Axes & Legends
Now that we know how to create, configure, compose, and link scatter plots, it's time learn about axes and legends which are often essential in making sense of the visualized data.
Axes
You might have noticed already that axes are drawn by default. E.g.:
from jscatter import Scatter
from numpy.random import rand
scatter = jscatter.Scatter(x=rand(500), y=rand(500))
scatter.show()
INFO
You can also hide the axes via scatter.axes(False)
in case they are not informative like for t-SNE or UMAP embeddings.
In addition, you can also enable a grid, which can be helpful to better locate points.
scatter.axes(grid=True)
And finally, you can also label the axes
scatter.axes(labels=['Speed (km/h)', 'Weight (tons)'])
Legend
When you encode data properties with the point color, opacity, or size, it's immensly helpful to know how the encoded data properties relate to the visual properties by showing a legend.
import jscatter
import numpy as np
import pandas as pd
df = pd.DataFrame({
# Random floats
"mass": np.random.rand(500),
"speed": np.random.rand(500),
"pval": np.random.rand(500),
# Gaussian-distributed floats
"effect_size": np.random.normal(.5, .2, 500),
# Random letters A, B, C, D, E, F, G, H
"cat": np.vectorize(lambda x: chr(65 + round(x * 8)))(np.random.rand(500)),
# Random letters X, Y, Z
"group": np.vectorize(lambda x: chr(88 + round(x * 2)))(np.random.rand(500)),
})
scatter = jscatter.Scatter(
data=df,
x="mass",
y="speed",
color_by="cat",
size_by="pval",
legend=True,
)
scatter.show()
When you encode a categorical data property (like cat
) using color, Jupyter Scatter will list out each category in the legend. In contrast, for continuous data properties (like pval
), only five values are shown in the legend: the minimum, maximum, and three equally spaced values in between.
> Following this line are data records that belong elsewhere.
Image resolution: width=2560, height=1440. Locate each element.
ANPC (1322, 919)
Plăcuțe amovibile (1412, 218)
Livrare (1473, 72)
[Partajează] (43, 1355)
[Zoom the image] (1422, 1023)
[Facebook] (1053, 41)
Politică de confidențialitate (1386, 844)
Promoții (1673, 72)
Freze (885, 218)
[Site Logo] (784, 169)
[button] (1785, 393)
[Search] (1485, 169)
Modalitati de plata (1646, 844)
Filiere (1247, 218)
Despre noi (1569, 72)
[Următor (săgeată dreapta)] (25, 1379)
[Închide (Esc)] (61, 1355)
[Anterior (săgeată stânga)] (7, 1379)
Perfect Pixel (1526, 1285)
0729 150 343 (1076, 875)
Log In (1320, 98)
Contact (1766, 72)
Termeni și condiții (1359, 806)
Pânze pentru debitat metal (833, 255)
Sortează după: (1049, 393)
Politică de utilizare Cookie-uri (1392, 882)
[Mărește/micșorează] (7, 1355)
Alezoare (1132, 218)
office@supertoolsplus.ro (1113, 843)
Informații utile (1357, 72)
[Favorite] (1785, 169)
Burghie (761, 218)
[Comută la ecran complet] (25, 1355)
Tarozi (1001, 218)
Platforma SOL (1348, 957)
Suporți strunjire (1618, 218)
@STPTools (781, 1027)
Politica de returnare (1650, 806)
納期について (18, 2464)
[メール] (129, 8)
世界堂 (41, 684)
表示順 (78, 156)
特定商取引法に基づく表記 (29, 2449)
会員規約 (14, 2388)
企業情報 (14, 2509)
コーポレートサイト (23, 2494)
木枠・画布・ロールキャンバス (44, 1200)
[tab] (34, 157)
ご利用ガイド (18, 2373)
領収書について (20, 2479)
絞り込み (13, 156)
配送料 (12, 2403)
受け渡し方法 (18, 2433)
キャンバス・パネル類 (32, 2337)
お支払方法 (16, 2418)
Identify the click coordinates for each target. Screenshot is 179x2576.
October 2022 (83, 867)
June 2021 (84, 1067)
scatter.color(by="pval").opacity(by="cat").size(5)
Notice how the legend now only shows five entries for color
as it encodes a continuous variable.
In addition to just showing a mapping of data and visual properties, Jupyter Scatter can also label continuous properties.
scatter.color(labeling={
"variable": "p-value",
"minValue": "significant",
"maxValue": "insignificant",
})
Annotating numerical range like this can make it easier for yourself but primarily for collaborators and others to grasp the color mapping.